═══ INFORMATION

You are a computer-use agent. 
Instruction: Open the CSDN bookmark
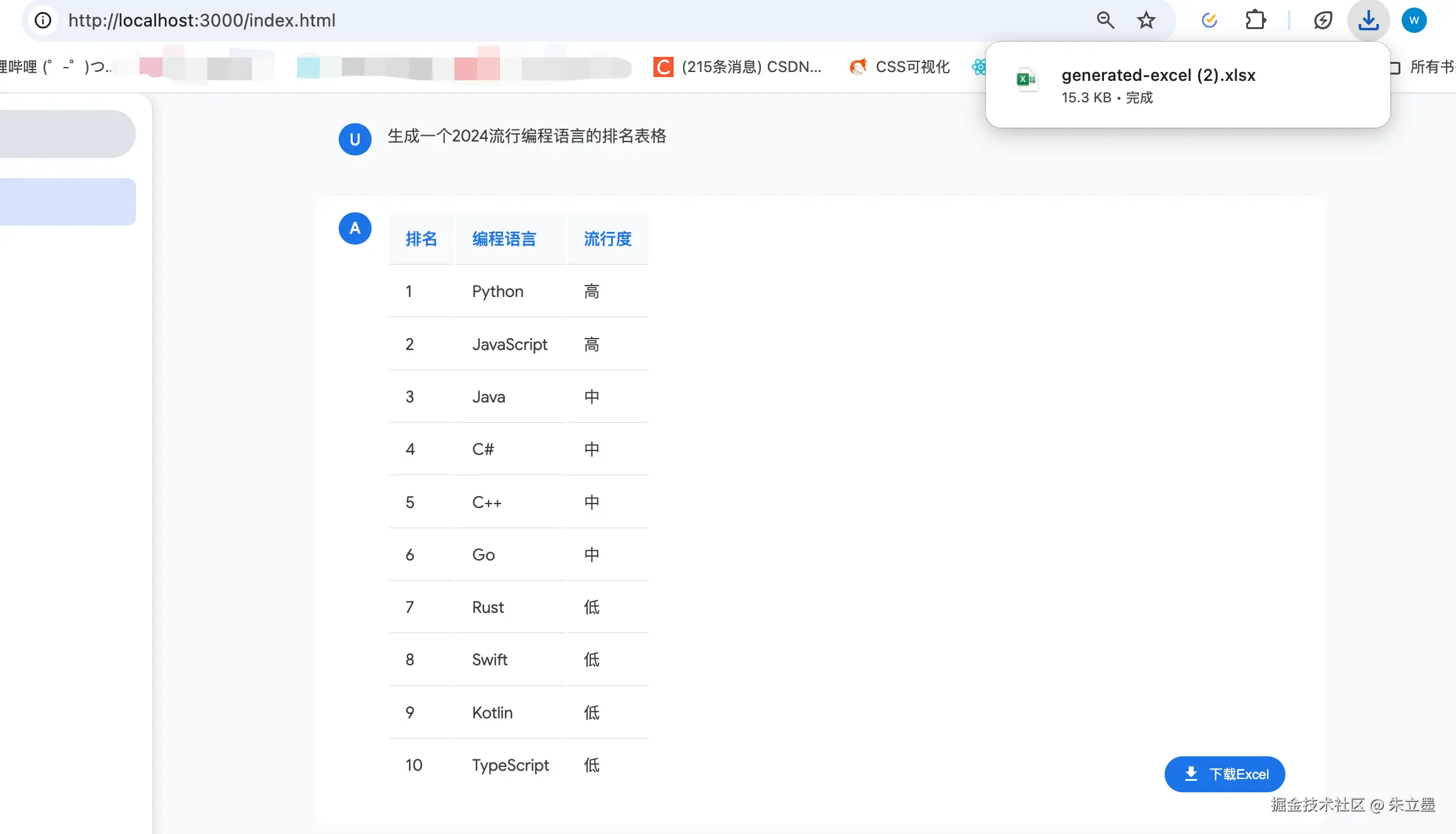(x=738, y=67)
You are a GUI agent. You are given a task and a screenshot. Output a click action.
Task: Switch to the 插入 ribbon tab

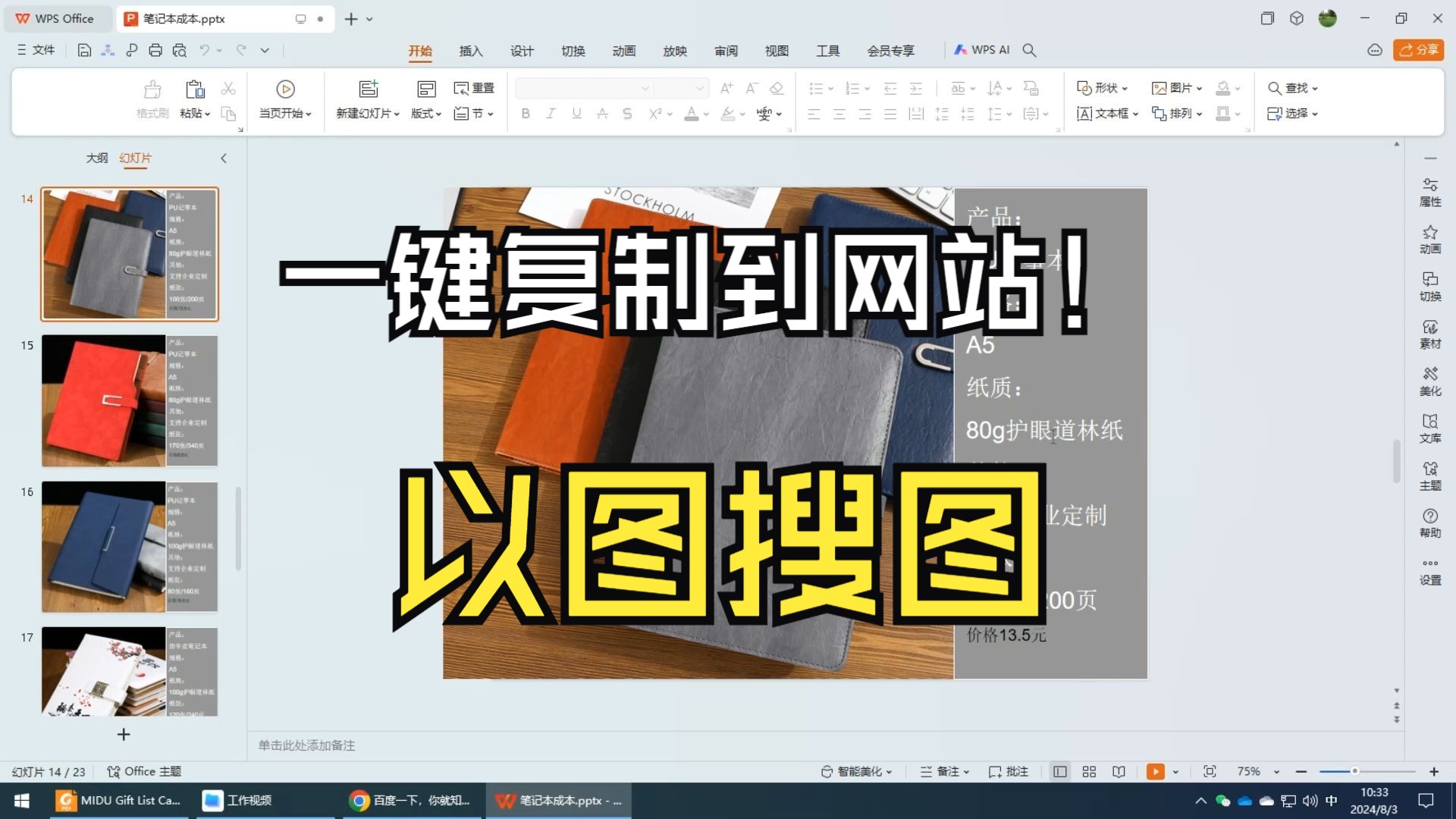471,50

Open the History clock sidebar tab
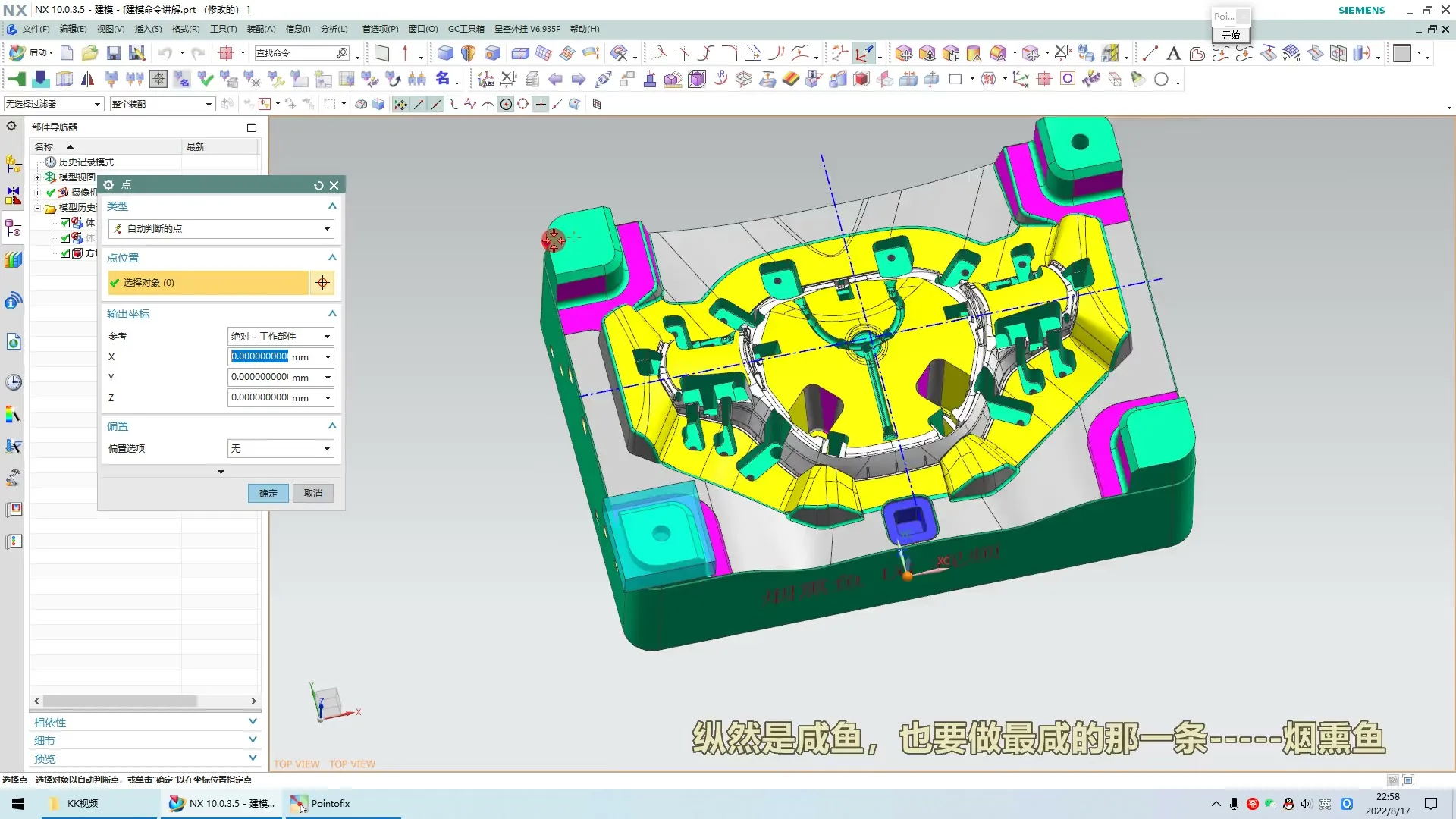13,382
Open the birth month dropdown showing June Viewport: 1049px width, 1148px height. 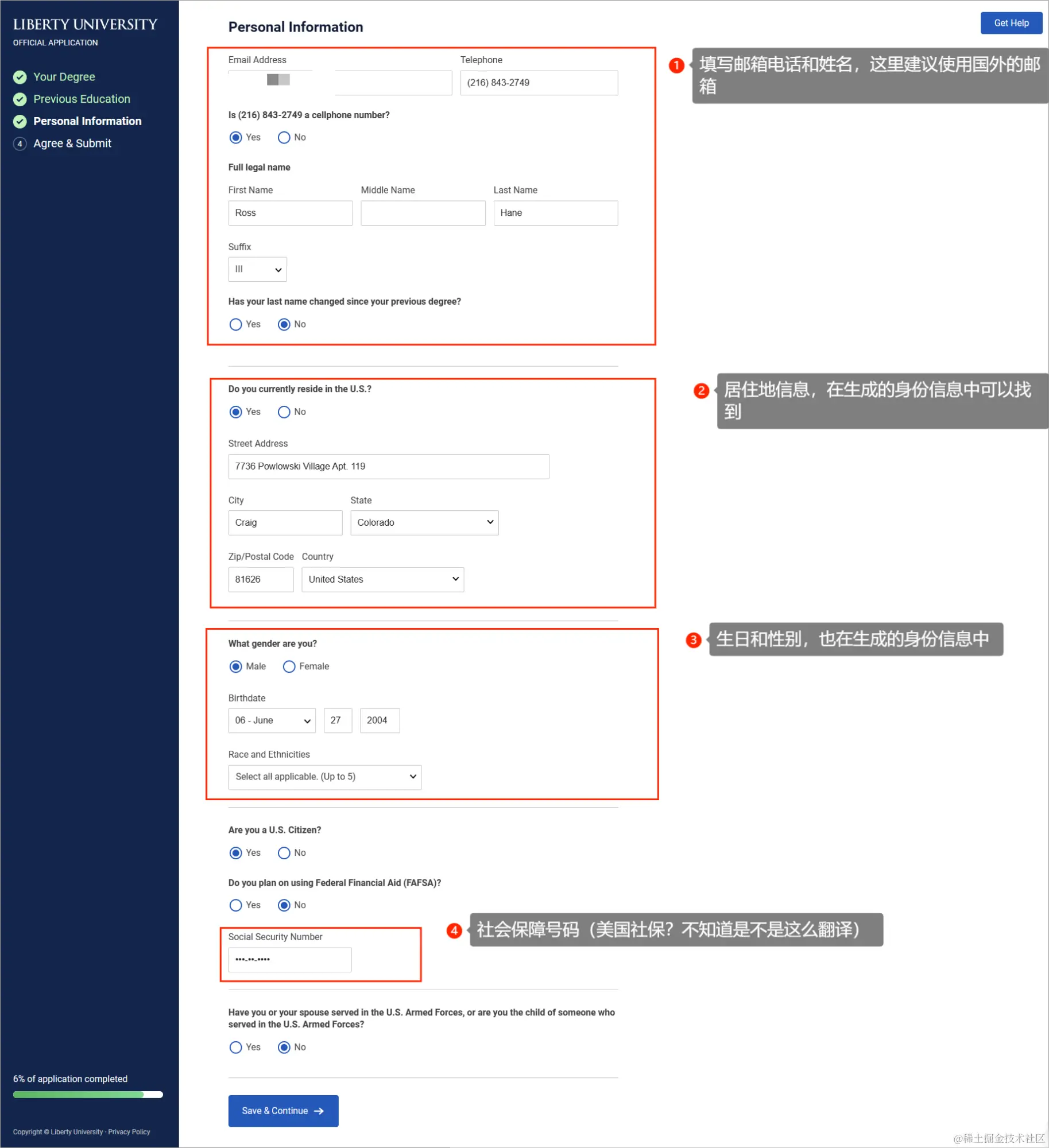pos(271,720)
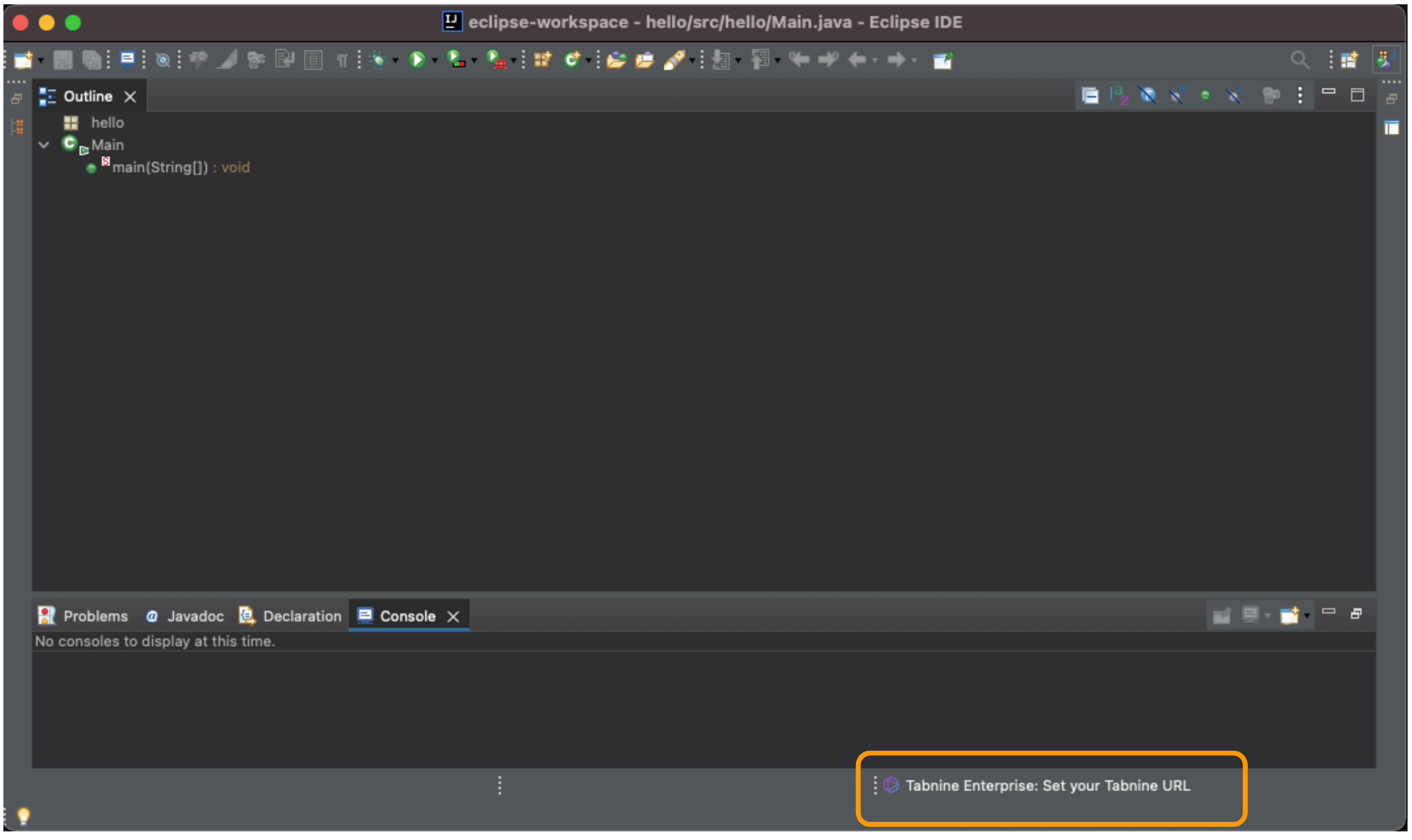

══════

| HOW TO COMPLETE THIS TASK |
Read through the lines above and collect those that contain the string "agent".

| RESULT OF THE TASK |
You are a computer-use agent. 
You are a GUI agent. You are given a task and a screenshot. Output a click action.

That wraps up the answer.